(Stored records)
+-------+
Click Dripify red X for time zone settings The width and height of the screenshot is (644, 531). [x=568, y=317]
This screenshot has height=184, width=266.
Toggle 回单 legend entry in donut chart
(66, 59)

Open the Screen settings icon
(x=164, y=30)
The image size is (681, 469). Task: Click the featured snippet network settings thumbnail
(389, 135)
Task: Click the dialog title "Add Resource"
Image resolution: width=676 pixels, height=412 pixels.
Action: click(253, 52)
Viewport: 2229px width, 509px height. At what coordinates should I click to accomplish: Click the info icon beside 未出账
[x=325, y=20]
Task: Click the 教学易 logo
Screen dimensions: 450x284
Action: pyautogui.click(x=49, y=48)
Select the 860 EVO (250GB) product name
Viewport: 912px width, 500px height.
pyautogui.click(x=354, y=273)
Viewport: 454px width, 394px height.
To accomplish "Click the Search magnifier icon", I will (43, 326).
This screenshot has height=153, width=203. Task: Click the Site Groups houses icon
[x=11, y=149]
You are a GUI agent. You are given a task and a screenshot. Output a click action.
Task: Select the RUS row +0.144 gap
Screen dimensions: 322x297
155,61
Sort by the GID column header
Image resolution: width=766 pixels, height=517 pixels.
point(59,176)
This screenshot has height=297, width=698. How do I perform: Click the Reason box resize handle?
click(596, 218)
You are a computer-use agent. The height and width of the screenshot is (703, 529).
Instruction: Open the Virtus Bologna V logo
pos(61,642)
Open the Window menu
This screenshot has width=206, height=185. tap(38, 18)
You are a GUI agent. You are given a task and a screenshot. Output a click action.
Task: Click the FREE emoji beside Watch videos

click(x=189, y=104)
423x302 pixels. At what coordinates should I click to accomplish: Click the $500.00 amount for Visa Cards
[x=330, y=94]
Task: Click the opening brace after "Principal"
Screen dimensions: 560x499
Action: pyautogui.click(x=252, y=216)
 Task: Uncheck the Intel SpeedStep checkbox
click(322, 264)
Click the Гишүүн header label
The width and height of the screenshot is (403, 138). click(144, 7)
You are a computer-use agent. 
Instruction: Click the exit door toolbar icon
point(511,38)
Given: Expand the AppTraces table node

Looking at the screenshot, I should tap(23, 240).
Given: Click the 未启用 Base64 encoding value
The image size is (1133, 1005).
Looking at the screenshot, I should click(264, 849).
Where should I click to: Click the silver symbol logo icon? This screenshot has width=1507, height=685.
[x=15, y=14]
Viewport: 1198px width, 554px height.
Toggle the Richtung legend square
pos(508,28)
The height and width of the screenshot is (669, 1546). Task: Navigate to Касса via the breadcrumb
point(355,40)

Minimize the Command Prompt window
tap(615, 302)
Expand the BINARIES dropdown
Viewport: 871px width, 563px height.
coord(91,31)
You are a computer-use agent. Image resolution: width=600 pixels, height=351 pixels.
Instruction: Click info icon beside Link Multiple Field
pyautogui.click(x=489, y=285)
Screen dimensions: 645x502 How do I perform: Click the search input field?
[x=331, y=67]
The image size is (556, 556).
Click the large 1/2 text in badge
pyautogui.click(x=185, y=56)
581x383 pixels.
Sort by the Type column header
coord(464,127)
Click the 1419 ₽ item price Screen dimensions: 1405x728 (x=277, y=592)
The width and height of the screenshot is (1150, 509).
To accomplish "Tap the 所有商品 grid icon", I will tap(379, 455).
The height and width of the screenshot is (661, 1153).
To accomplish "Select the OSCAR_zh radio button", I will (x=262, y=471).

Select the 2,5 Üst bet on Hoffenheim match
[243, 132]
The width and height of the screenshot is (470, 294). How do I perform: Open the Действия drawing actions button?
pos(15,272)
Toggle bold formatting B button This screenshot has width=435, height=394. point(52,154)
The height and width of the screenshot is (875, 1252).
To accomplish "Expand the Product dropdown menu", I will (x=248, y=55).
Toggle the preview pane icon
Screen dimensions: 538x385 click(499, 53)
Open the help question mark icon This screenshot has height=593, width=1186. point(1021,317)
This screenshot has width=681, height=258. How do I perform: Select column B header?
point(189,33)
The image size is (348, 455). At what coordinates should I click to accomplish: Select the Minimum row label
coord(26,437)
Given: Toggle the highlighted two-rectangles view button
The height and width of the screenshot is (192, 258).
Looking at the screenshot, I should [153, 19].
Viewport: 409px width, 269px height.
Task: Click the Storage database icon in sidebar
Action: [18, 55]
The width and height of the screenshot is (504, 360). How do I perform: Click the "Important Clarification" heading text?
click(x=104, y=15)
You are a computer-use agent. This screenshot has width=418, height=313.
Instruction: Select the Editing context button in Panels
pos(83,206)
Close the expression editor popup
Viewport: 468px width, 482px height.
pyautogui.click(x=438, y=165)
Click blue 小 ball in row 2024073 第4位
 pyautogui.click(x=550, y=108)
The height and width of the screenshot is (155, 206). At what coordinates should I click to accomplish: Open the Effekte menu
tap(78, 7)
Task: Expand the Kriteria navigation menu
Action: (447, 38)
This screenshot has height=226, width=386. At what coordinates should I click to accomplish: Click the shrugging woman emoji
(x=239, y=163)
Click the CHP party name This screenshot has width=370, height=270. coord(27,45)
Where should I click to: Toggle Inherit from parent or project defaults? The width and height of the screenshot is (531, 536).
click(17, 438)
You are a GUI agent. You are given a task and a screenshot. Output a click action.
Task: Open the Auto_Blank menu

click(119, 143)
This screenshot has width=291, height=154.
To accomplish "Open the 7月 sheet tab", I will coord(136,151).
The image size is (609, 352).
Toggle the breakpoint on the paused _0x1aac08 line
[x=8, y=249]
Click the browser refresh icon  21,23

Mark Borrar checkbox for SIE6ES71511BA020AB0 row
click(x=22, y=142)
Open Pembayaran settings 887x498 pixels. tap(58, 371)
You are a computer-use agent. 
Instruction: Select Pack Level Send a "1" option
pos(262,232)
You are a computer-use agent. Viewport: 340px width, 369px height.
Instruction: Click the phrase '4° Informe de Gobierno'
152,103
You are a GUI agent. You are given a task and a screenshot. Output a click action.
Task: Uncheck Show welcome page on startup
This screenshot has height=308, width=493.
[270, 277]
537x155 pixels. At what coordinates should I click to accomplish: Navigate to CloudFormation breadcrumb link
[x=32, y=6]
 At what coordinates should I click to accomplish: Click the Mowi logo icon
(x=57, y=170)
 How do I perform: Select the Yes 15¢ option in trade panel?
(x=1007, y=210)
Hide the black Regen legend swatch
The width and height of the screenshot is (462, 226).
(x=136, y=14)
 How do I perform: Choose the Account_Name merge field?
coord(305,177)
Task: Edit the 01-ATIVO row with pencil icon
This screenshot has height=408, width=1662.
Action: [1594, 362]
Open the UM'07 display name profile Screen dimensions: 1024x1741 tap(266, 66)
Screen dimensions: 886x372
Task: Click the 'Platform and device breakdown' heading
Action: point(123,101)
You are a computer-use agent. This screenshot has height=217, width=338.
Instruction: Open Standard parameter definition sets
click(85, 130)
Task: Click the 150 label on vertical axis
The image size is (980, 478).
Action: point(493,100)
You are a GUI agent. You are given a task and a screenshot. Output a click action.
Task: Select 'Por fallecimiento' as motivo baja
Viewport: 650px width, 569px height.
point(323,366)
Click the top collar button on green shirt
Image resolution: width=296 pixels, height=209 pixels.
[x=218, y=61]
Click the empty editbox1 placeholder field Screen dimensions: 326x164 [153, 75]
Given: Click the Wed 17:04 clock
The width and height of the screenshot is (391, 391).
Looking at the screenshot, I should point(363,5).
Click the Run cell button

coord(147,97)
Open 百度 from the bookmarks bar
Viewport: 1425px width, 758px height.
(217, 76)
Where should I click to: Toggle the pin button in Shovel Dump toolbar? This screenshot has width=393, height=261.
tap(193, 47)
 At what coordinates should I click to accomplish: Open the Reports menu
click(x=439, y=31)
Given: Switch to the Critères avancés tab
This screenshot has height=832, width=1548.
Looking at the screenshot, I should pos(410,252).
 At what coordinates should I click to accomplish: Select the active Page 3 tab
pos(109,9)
+-------+
WHAT TO WORK ON:
In the records above, copy exactly the lines from the one that contains "Instruction: Open Standard" through the last, and nothing else.

WRITTEN SOLUTION:
Instruction: Open Standard parameter definition sets
click(85, 130)
Task: Click the 150 label on vertical axis
The image size is (980, 478).
Action: point(493,100)
You are a GUI agent. You are given a task and a screenshot. Output a click action.
Task: Select 'Por fallecimiento' as motivo baja
Viewport: 650px width, 569px height.
point(323,366)
Click the top collar button on green shirt
Image resolution: width=296 pixels, height=209 pixels.
[x=218, y=61]
Click the empty editbox1 placeholder field Screen dimensions: 326x164 [153, 75]
Given: Click the Wed 17:04 clock
The width and height of the screenshot is (391, 391).
Looking at the screenshot, I should point(363,5).
Click the Run cell button

coord(147,97)
Open 百度 from the bookmarks bar
Viewport: 1425px width, 758px height.
(217, 76)
Where should I click to: Toggle the pin button in Shovel Dump toolbar? This screenshot has width=393, height=261.
tap(193, 47)
 At what coordinates should I click to accomplish: Open the Reports menu
click(x=439, y=31)
Given: Switch to the Critères avancés tab
This screenshot has height=832, width=1548.
Looking at the screenshot, I should pos(410,252).
 At what coordinates should I click to accomplish: Select the active Page 3 tab
pos(109,9)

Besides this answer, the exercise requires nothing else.